## Document passage
= = = = = = =
Online Therapy With BetterHelp
If you have concerns about a family or friend and are perhaps in a caregiving role, therapeutic support can be beneficial. Given the challenges of having Alzheimer's symptoms and the difficulties that often come with being a caregiver, many choose to seek therapy through online platforms. You can connect with a licensed therapist through BetterHelp whenever you feel ready.
Caregivers often have a lot on their plates. There’s not always a lot of leftover time for one to take care of themselves, though doing so can still be essential. Online therapy can save time and make it easier to find a therapist. You can conveniently get the support you need from the comfort of your home without having to leave your loved one alone.
The Efficacy Of Online Therapy
Online therapy can be beneficial for those affected in some way by Alzheimer’s disease. One study assessed the effectiveness of computer and telephone-delivered therapy for caregivers of those living with dementia. Researchers found that caregivers usually experienced improved quality of life, lower burdensome feelings, and reduced symptoms of depression. They concluded that “interventions delivered via telephone and computer have the potential to augment existing dementia care”.
What is one of the first signs of Alzheimer's?
Mild cognitive impairment is usually the first indication of early-stage Alzheimer’s. This can manifest as difficulty remembering details about recent events, struggling to find the right words in conversation, or trouble finding everyday items like keys. As the disease progresses, behavior changes like agitation can also occur.
= = = = = = =
## The data
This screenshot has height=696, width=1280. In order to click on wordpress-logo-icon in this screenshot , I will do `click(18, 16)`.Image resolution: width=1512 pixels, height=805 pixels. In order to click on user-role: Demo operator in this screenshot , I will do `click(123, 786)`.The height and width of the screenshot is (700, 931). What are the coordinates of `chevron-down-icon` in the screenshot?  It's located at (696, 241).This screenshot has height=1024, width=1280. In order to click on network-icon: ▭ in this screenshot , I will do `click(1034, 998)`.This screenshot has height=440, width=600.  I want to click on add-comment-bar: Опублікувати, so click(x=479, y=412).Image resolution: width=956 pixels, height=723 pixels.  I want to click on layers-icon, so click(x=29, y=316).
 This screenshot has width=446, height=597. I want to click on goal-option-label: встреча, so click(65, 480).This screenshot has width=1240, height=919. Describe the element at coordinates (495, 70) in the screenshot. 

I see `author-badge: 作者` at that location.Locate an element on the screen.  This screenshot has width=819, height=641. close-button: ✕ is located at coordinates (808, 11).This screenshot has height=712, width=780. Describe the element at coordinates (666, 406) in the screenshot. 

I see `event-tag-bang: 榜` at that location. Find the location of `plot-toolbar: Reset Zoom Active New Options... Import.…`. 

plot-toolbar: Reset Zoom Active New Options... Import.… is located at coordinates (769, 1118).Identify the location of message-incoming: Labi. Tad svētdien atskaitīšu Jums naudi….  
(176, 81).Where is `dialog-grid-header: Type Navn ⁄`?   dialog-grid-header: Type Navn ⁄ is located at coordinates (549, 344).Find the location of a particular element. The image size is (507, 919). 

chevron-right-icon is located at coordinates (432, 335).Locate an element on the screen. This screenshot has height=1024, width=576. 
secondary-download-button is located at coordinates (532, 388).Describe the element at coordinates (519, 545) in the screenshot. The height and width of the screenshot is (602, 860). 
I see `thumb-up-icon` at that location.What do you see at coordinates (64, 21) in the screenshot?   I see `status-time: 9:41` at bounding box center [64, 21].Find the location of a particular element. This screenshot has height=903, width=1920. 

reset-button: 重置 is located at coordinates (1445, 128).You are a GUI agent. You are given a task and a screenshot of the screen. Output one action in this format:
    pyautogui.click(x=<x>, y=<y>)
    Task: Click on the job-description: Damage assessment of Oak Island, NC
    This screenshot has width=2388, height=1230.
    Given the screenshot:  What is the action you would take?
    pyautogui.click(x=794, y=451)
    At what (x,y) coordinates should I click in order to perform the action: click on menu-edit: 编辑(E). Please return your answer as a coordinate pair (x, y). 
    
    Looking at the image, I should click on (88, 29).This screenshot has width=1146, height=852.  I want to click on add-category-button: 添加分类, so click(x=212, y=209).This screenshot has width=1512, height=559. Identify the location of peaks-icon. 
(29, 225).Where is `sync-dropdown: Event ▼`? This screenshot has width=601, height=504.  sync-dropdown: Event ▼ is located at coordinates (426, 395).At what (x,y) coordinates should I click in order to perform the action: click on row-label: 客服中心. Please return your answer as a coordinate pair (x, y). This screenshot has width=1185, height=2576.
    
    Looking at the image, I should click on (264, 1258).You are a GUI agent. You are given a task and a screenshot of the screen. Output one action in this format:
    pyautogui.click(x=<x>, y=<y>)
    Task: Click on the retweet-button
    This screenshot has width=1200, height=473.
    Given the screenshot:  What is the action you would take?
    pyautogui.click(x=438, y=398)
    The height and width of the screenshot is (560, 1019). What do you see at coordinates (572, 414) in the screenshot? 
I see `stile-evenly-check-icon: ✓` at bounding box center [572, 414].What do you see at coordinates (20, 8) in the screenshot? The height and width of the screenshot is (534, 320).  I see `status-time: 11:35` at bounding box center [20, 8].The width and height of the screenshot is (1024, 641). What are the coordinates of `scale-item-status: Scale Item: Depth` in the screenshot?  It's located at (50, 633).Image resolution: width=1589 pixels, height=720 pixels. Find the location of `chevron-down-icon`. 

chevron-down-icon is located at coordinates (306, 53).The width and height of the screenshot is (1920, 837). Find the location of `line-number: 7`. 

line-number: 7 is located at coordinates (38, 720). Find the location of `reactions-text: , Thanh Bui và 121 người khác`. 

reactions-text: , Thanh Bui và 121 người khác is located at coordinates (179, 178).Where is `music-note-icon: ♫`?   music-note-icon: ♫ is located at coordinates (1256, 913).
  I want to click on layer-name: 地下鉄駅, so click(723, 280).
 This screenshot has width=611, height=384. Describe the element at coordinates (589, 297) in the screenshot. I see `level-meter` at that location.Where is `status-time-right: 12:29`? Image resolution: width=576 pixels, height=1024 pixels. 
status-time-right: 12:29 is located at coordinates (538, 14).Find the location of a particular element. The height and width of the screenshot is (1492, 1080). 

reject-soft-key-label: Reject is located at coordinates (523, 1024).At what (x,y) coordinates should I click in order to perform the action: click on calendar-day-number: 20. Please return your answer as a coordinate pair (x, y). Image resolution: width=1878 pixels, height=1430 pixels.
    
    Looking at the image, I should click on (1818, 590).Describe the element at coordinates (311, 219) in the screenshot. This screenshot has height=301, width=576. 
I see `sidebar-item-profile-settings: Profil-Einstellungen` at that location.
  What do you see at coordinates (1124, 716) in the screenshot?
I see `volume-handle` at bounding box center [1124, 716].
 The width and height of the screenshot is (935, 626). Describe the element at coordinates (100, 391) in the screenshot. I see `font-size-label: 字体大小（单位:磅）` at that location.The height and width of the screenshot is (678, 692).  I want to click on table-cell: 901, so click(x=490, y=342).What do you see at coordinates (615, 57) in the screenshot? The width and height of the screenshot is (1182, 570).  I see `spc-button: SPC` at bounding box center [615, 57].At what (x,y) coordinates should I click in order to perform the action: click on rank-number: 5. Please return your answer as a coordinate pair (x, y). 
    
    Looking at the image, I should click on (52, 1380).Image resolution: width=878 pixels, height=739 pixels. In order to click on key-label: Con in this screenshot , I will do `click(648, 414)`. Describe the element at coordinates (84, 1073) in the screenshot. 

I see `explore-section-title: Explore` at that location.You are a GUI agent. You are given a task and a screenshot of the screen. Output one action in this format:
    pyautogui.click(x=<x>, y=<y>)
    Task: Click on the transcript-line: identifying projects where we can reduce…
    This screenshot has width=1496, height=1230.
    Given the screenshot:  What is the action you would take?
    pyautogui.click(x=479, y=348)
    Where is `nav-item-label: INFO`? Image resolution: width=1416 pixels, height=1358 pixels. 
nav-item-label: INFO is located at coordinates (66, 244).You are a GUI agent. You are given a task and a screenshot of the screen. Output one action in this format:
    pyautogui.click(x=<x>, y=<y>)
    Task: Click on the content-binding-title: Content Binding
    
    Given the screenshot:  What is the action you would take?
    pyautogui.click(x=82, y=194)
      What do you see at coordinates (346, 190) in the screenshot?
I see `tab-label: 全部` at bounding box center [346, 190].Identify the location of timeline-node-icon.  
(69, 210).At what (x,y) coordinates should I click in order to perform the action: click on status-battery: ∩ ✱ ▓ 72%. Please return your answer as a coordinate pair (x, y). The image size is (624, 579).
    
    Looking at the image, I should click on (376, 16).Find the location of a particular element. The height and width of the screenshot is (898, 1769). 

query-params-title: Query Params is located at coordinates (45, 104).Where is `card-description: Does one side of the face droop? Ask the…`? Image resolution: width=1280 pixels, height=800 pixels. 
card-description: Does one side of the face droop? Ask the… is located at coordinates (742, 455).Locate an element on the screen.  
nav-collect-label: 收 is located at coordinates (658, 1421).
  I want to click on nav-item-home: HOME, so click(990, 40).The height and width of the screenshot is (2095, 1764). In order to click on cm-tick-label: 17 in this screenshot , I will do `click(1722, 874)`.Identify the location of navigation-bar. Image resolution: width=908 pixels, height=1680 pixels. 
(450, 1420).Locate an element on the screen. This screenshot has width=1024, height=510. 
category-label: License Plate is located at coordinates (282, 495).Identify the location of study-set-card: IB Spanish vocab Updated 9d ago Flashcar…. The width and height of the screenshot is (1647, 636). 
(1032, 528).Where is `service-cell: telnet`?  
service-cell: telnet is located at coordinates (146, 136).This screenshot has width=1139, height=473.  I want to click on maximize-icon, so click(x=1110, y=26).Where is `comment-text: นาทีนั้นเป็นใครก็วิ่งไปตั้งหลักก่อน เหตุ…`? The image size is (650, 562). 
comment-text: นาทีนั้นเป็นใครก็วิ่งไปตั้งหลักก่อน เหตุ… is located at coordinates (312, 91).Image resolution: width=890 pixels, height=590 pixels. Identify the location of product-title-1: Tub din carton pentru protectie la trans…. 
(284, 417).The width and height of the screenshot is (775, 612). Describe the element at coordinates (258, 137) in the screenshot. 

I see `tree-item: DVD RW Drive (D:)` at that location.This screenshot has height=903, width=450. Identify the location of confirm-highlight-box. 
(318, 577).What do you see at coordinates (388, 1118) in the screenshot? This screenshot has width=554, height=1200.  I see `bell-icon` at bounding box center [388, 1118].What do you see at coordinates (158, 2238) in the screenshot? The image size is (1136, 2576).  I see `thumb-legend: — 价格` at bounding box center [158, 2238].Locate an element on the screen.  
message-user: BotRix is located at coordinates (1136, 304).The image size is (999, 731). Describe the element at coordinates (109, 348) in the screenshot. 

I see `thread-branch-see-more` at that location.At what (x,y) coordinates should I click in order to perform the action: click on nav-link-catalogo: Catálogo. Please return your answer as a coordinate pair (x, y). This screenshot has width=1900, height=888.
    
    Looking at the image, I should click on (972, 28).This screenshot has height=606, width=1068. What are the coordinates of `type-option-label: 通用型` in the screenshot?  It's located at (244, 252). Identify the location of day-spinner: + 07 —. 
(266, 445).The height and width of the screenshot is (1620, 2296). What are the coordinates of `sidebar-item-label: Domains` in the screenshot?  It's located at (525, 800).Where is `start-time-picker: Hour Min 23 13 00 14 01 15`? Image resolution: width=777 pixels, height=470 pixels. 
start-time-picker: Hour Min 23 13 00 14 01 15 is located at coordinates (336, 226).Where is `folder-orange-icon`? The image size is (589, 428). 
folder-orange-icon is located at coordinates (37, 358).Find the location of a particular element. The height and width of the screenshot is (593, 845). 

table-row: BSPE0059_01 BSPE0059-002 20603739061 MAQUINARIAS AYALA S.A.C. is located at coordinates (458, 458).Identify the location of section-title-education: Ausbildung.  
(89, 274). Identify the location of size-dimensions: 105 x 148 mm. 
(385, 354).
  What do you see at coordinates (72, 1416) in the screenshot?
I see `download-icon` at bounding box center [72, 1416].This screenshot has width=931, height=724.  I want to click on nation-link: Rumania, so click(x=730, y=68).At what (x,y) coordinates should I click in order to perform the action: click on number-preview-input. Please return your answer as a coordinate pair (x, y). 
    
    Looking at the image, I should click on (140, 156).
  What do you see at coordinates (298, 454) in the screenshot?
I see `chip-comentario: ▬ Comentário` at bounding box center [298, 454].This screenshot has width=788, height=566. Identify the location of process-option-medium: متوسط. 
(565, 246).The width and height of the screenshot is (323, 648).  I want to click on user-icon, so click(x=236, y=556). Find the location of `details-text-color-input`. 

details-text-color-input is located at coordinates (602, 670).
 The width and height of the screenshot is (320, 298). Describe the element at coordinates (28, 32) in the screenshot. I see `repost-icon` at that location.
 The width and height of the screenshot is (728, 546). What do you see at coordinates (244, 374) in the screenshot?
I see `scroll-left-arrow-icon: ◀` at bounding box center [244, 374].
= = = = = = =
## Exercise objective
Carry on the page about Alzheimer's and online therapy from its last sentence. The rows come from a different source than the text.

## Response
How quickly does Alzheimer's kick in?
It depends on the individual. Once people surpass preclinical Alzheimer’s disease into early-stage (mild) Alzheimer’s, they may progress through middle and late stage within as little as a few years, or they may survive for as many as twenty. Most people with the disease get it after 65 years of age.
What are the stages of Alzheimer’s disease?
There are four stages: preclinical, early-stage, middle-stage, and late-stage. The preclinical stage could also be called the presymptomatic stage, when brain changes are occurring that will lead to symptoms later. Early-stage is when mild symptoms first kick in.
Moderate Alzheimer's disease is characterized by more intrusive memory problems and is usually the longest stage, while late-stage Alzheimer’s is when the disease is most severe. It can take anywhere from a few years to two decades for Alzheimer’s to be fatal.
What brings on Alzheimer’s disease? Is Alzheimer’s disease inherited?
There are several hypotheses that attempt to explain what causes Alzheimer’s. The most well-known (and potentially well-researched) hypothesis is that substances called amyloid plaques build up in the brain and damage neurons. Many modern treatments target these plaques, and the disease is somewhat hereditary—but other factors like environment play a role, too.
How do I check myself for Alzheimer's?
You can start by performing a memory test or asking a person living with you (such as a family member) if they’ve noticed any changes in your memory or daily life. However, only a licensed health professional can accurately diagnose Alzheimer’s disease, and early intervention—if you do develop Alzheimer’s—is crucial. As such, if you suspect you may be developing symptoms, it’s prudent to visit a physician who can accurately assess your condition.